• What you have to do: Only the text of the entries below should appear in your exact transcription; leave out every picture.

[Extracted records]
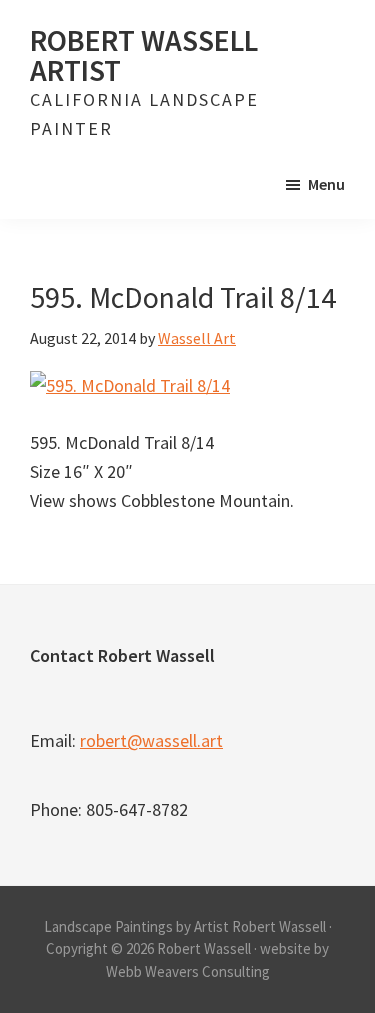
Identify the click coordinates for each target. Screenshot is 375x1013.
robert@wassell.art (151, 740)
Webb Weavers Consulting (188, 971)
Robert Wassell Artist (144, 55)
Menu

• Solution for this exercise:
Identify the click coordinates for each target. Screenshot is 375x1013.
robert@wassell.art (151, 740)
Webb Weavers Consulting (188, 971)
Robert Wassell Artist (144, 55)
Menu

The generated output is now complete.